Some time ago I stumbled upon a blog-post making a suggestion about config file organization in elixir (which has gotten better but I find mix’ Config one of the rare weaker points of an unbelievibly fun language) and the next time I found myself setting up a new node project, defining an env.d.ts which barely brings clarity to what is really available and necessary in my environment, I had to precisly think of that elixir blog post, wondering if some typescript shenanigans could yield something which resembles this sweet pattern matching of elixir.

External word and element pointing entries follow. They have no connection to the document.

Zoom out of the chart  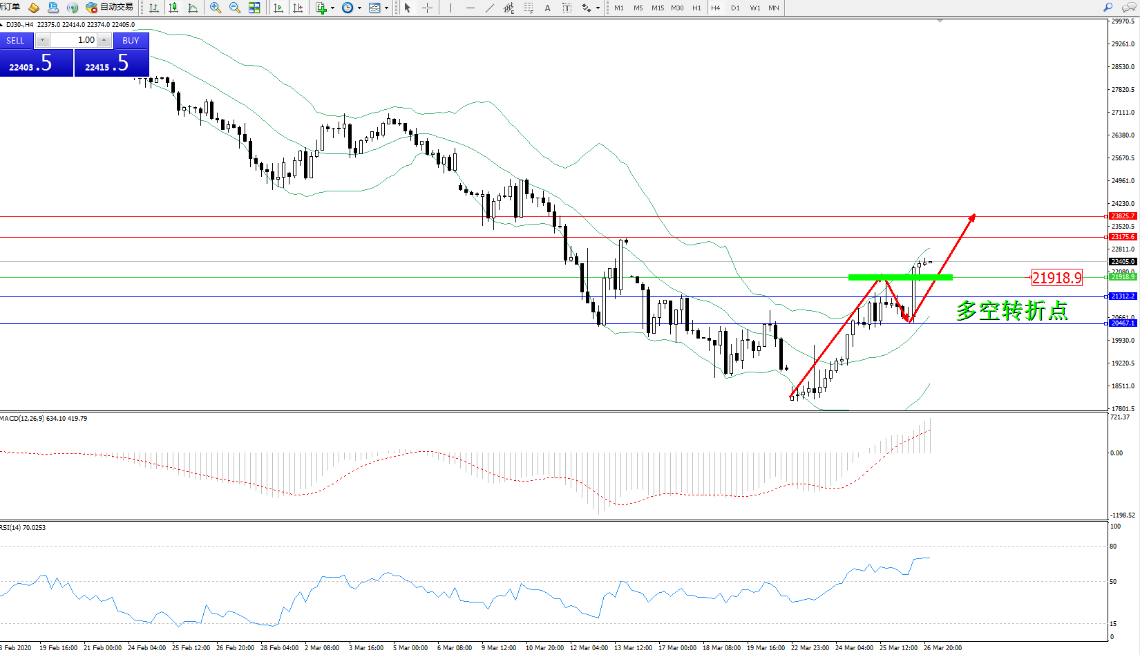(235, 8)
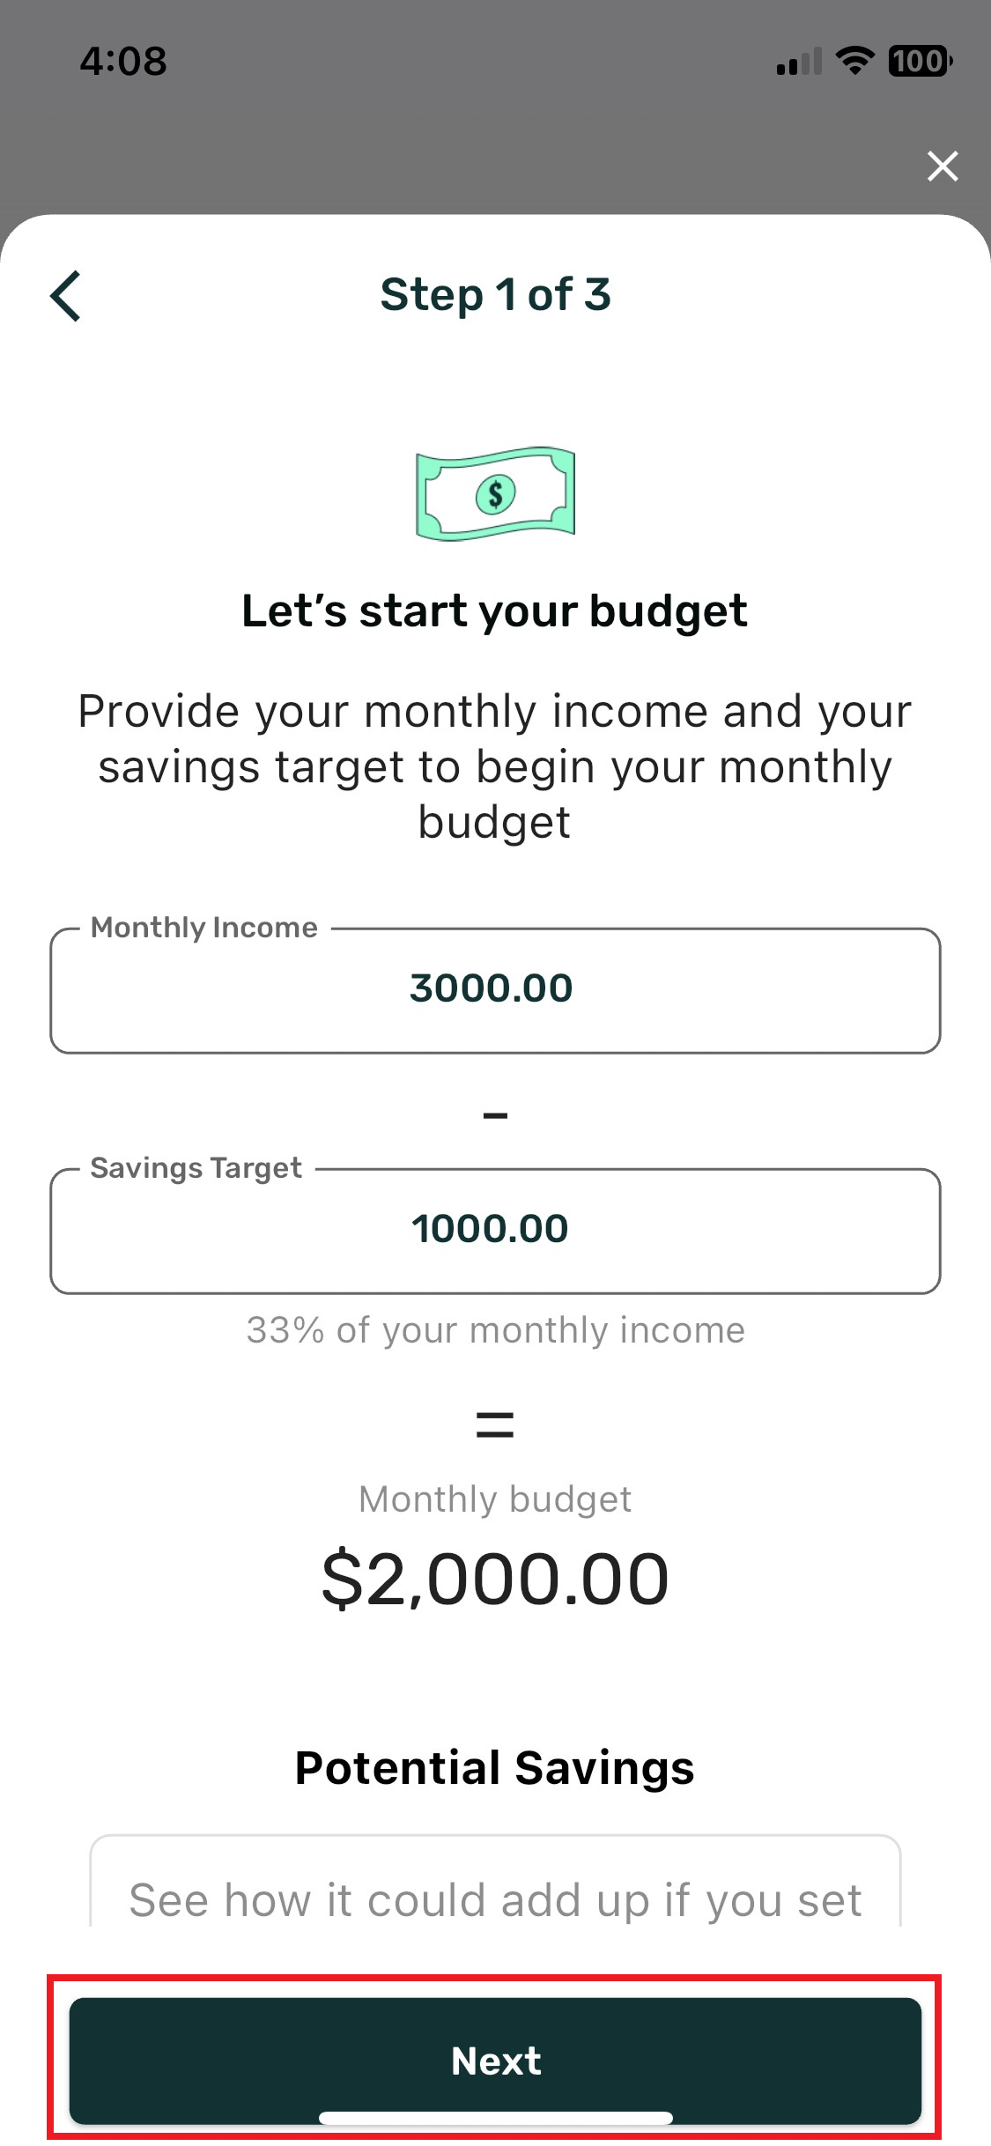Tap the $2,000.00 Monthly budget amount

(x=495, y=1577)

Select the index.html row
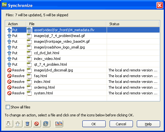point(82,82)
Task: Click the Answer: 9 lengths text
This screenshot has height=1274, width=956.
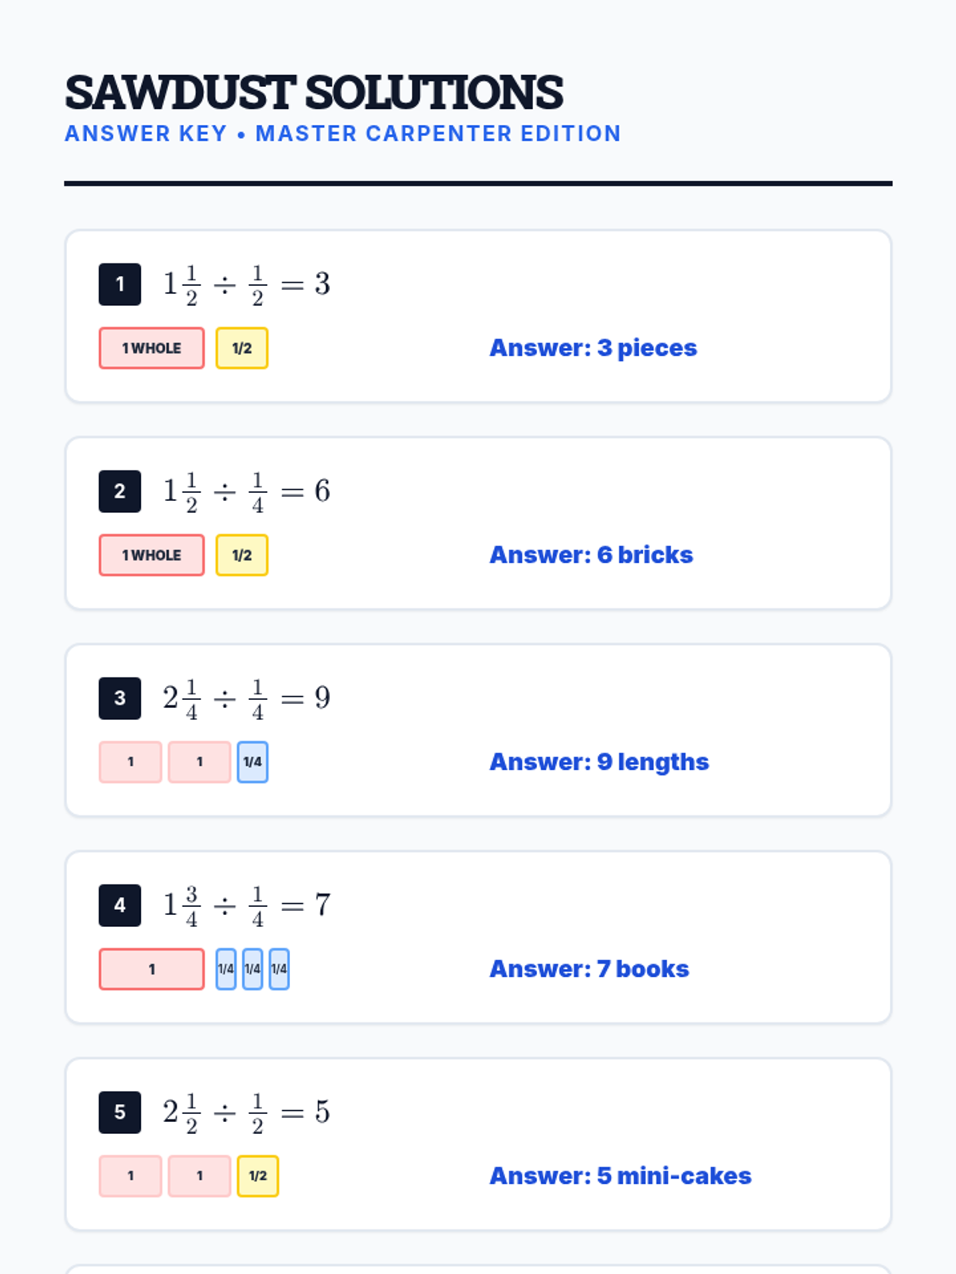Action: tap(599, 762)
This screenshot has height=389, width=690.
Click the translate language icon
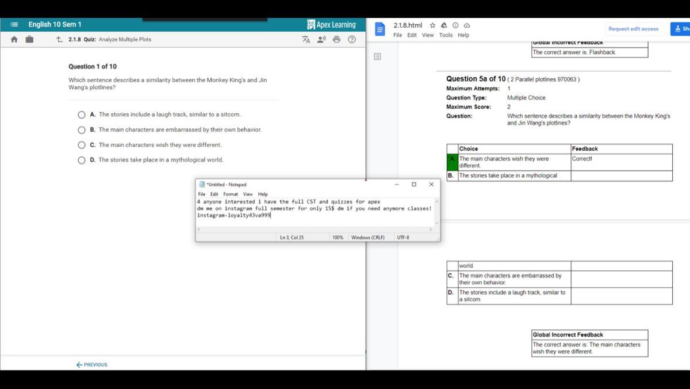[x=306, y=40]
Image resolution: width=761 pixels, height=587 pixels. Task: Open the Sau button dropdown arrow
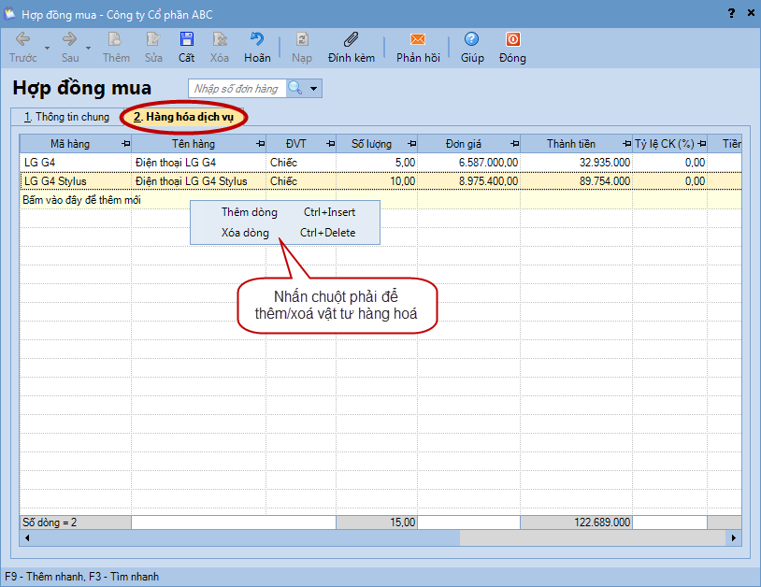coord(89,48)
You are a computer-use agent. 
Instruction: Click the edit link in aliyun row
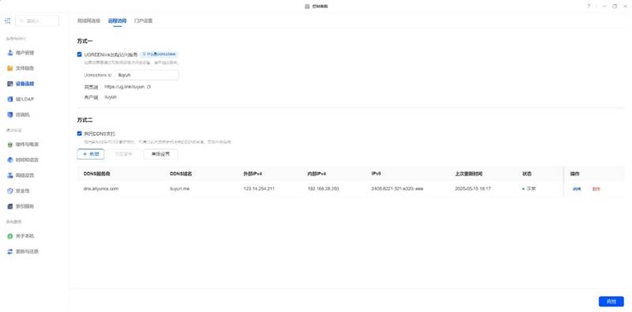point(577,189)
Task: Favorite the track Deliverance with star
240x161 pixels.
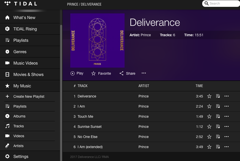Action: coord(209,96)
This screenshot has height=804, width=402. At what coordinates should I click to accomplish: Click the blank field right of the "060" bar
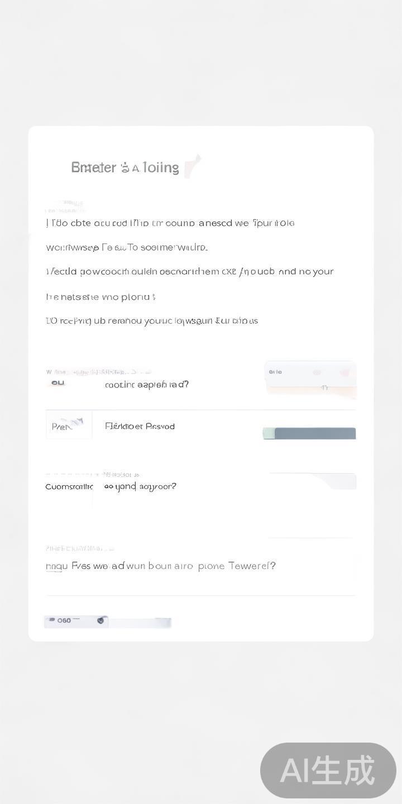tap(140, 621)
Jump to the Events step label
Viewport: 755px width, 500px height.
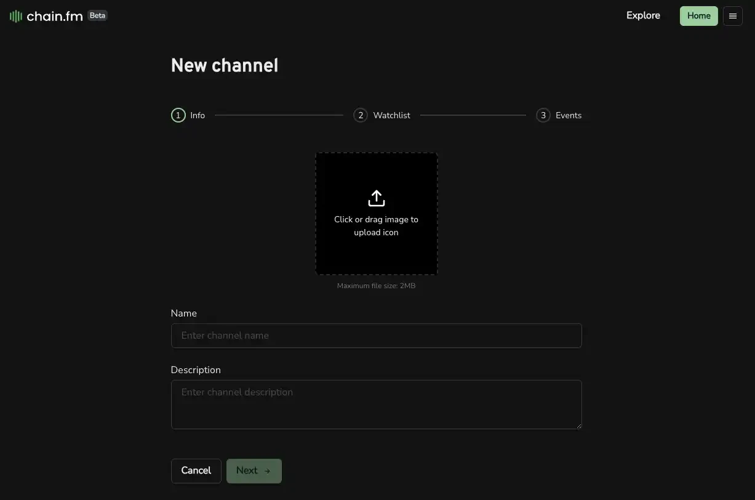coord(568,115)
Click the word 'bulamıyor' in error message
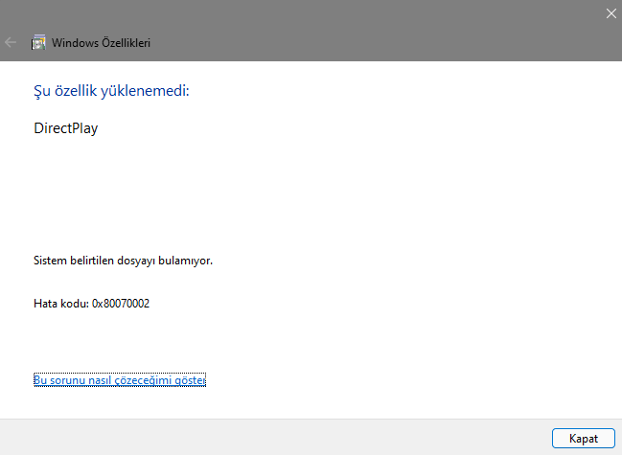 188,260
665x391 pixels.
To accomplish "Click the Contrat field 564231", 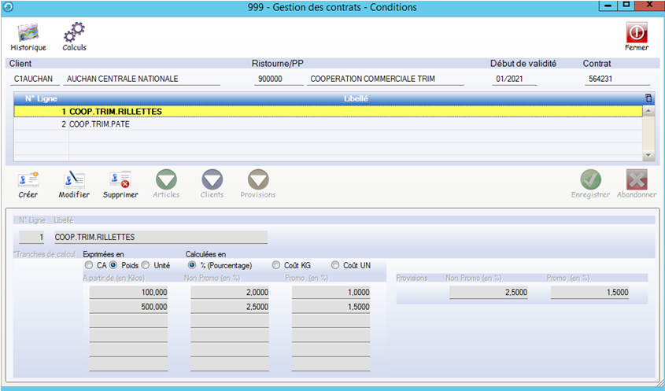I will pos(616,79).
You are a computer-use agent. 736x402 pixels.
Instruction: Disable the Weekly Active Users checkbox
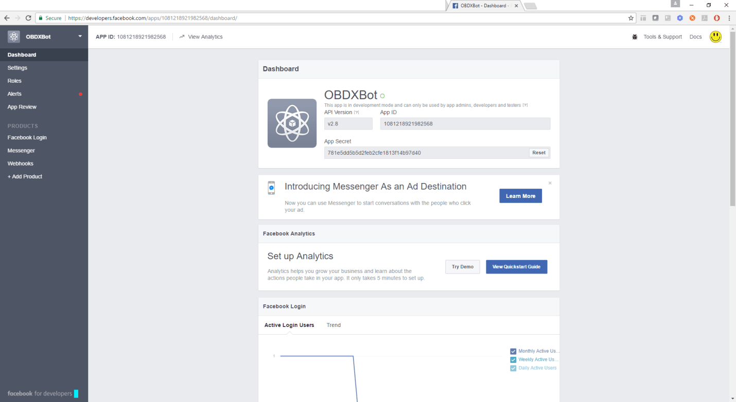point(513,359)
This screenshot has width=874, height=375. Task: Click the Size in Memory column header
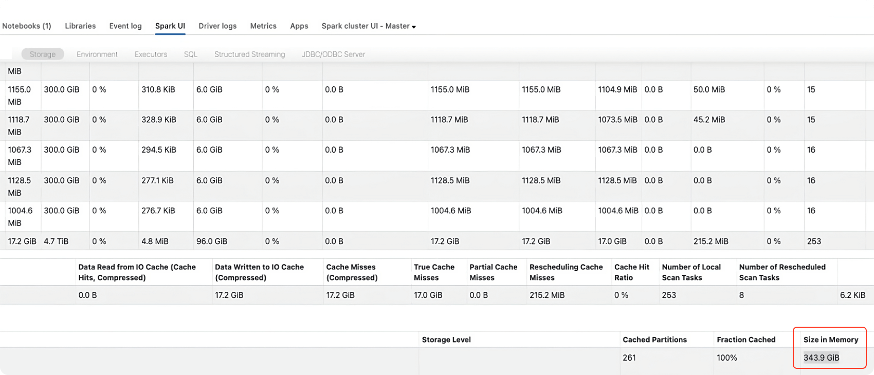tap(831, 340)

I came up with something I think is at lease better than just hoping env.d.ts and dotenv are matching reality:

// all possible values are defined in advance and
// can be found at one place
export const getEnv = createEnv({
  PORT: {
    fallback: "3000",
    convert: "number",
  },
  PUBLIC_URL: {
    fallback: "http://localhost:3000",
  },
  JWT_SECRET: {},
  JWT_EXPIRATION: {
    fallback: "30d",
  },
  SMTP_HOST: {},
  SMTP_PORT: {
    fallback: "587",
    convert: "number",
  },
  SMTP_USER: {},
  SMTP_PASSWORD: {},
  SMTP_SECURE: {
    fallback: "false",
    convert: "boolean",
  },
  ALLOWED_DOMAINS: {
    fallback: "rinaldoni.net,rinaldoni.xyz",
    convert: "string-array",
  },
} as const);

// this is how I imagine using a configuration should work
import { getEnv } from "config";

getEnv("JWT_SECRET"); // has a return type of string, throws when not defined in environment
getEnv("PORT"); // has a return type of number, returns 3000 when not defined in environment
getEnv("ALLOWED_DOMAINS"); // has a return type of string[], falls back to ['rinaldoni.net', 'rinaldoni.xyz']
getEnv("NOT_IMPLEMENTED"); // yields a typescript error

I have started using it on a smaller project of mine and I am very happy with it. It does seem to bring at least some clear-sightedness into the mess. It throws early, even more when you hoist the call at the beginning of your files in the module scope:

import { createServer } from "node:http";
import { getEnv } from "config";
import { createApp } from "./expressApp";

// this will probably throw on app start if it is not set
const PORT = getEnv("PORT");

export const startServer = () => {
  http.listen(createApp(), PORT);
};

It is just little more than some lines of typescript:

// define all of your environment here
const defaultEnvironment = {
    PORT: {
        fallback: '3000',
        convert: 'number'
    },
    ...
}
type EnvKey = keyof typeof defaultEnvironment;
type EnvDescriptor<T extends EnvKey> = (typeof defaultEnvironment)[T];
type EnvResult<T extends EnvKey> =
  EnvDescriptor<T> extends { convert: "number" }
    ? number
    : EnvDescriptor<T> extends { convert: "boolean" }
      ? boolean
      : EnvDescriptor<T> extends { convert: "string-array" }
        ? string[]
        : EnvDescriptor<T> extends { fallback: infer F }
          ? F
          : string;

export const getEnv = <T extends EnvKey>(key: T): EnvResult<T> => {
  const descriptor = defaultEnvironment[key];
  const value = process.env[key];
  const fallback = "fallback" in descriptor ? descriptor.fallback : undefined;

  if (value === undefined && fallback === undefined) {
    throw new Error(`Missing environment variable: ${key}`);
  }
  const result = (value !== undefined ? value : fallback) as string;

  if ("convert" in descriptor && descriptor.convert === "number") {
    return parseInt(result) as EnvResult<T>;
  }

  if ("convert" in descriptor && descriptor.convert === "boolean") {
    return ["true", "1"].includes(result.toLowerCase()) as EnvResult<T>;
  }

  if ("convert" in descriptor && descriptor.convert === "string-array") {
    return result
      .split(",")
      .map(s => s.trim())
      .filter(Boolean) as EnvResult<T>;
  }

  return result as EnvResult<T>;
};

I am quite pleased with the result and may even try to make it somewhat more generally usable.